Lotte de Beer:  Wo könnte man den Nachwuchs besser fördern als an einem Haus wie der Volksoper Wien, die mit ihrer Bandbreite an Repertoire ein unvergleichliches Angebot bereithält, junge Sänger:innen herauszufordern, aber auch ihre Impulse aufzunehmen und weiterzutragen. Das breitgefächerte Angebot des Opernstudios soll den teilnehmenden Künstler:innen die Möglichkeit geben inmitten eines künstlerischen „safe space“ persönlich zu wachsen: stimmlich, fachlich, musikalisch, schauspielerisch, aber auch individuell und menschlich.

Maurice Lenhard: Eine gute Stimme alleine reicht schon lange nicht mehr aus. Die Zeit zwischen Studium und Beginn des Berufslebens ist für alle Sänger:innen eine besondere und weichenstellende Phase. Die Freiheit und die Ideale des Studierendendaseins treffen auf die Anforderungen und die Struktur des Jobs. In dieser prägenden Zeit wird der Rucksack für eine erfüllende, inspirierende und gesunde Zukunft gepackt. Das Opernstudio soll genau hierfür eine Keimzelle werden.

 Christoph Ladstätter: Die Volksoper ist seit jeher eine Talenteschmiede für junge Künstler:innen und hat in ihrer langen Geschichte eine große Zahl internationaler Starsänger:innen hervorgebracht. Diese Tradition wollen wir fortsetzen und weiter ausbauen. Wir freuen uns über die großzügige Unterstützung der Christian Zeller Privatstiftung, die uns die Umsetzung des Opernstudios der Volksoper Wien ermöglicht.
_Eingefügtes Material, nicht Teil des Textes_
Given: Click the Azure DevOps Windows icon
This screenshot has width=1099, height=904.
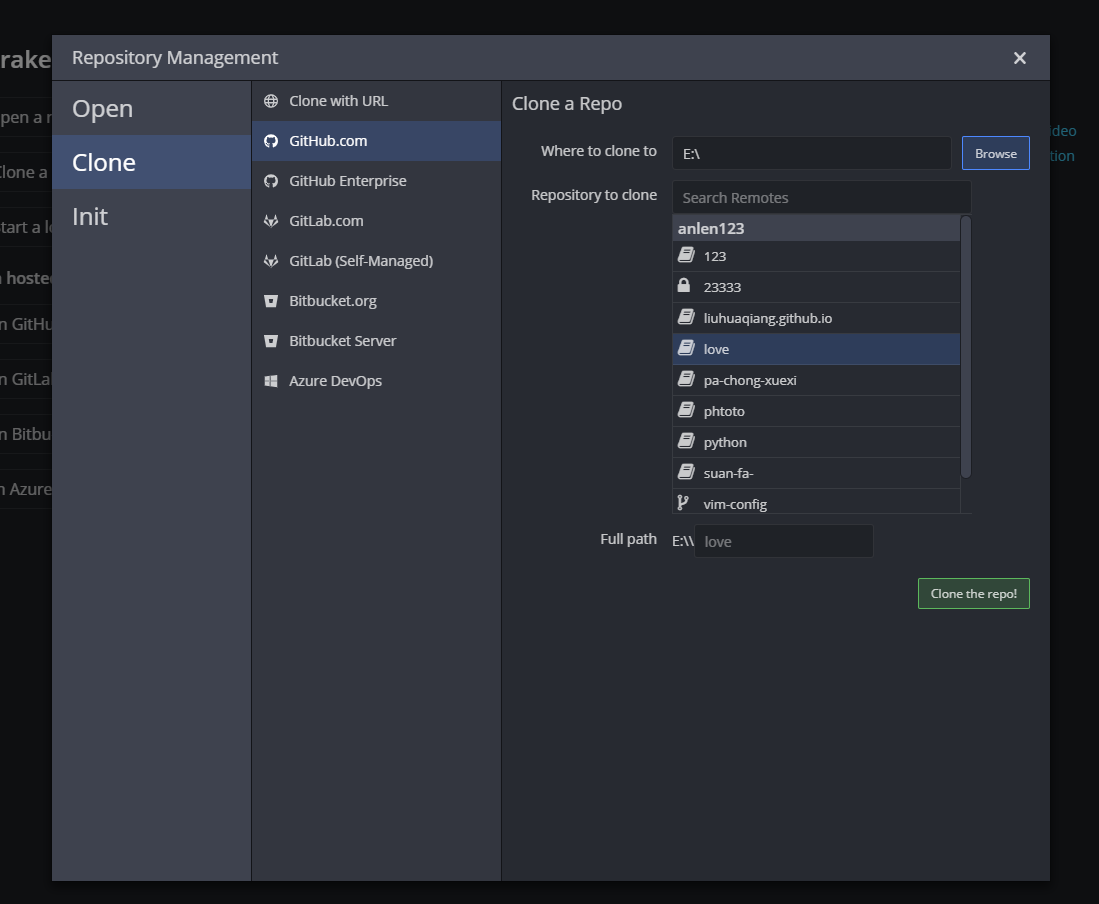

Christian Zeller: Exzellenz und Nachhaltigkeit sind mir seit Beginn meiner beruflichen Tätigkeit ein großes Anliegen. Gemäß dem Motto „Die Sterne von morgen fördern wir heute“ freue ich mich, dass ich das Opernstudio der Volksoper Wien unterstützen und damit jungen Sänger:innen eine erfolgreiche künstlerische Zukunft ermöglichen kann.

Der erfolgreiche Wiener Immobilien-Unternehmer Christian Zeller setzt seit Beginn seiner beruflichen Tätigkeit auf Exzellenz und Nachhaltigkeit verbunden mit der Bereitschaft zur partnerschaftlichen Förderung österreichischer Kultureinrichtungen. Vor dem Hintergrund des Erwerbs des geschichtsträchtigen Südbahnhotels am Semmering kommt es nun zu einer besonderen Kooperation: Die Christian Zeller Privatstiftung freut sich auf eine Zusammenarbeit mit der Volksoper Wien. Gemäß dem Motto „Die Sterne von morgen fördern wir heute“ unterstützt Christian Zeller maßgeblich das neue Opernstudio der Volksoper Wien.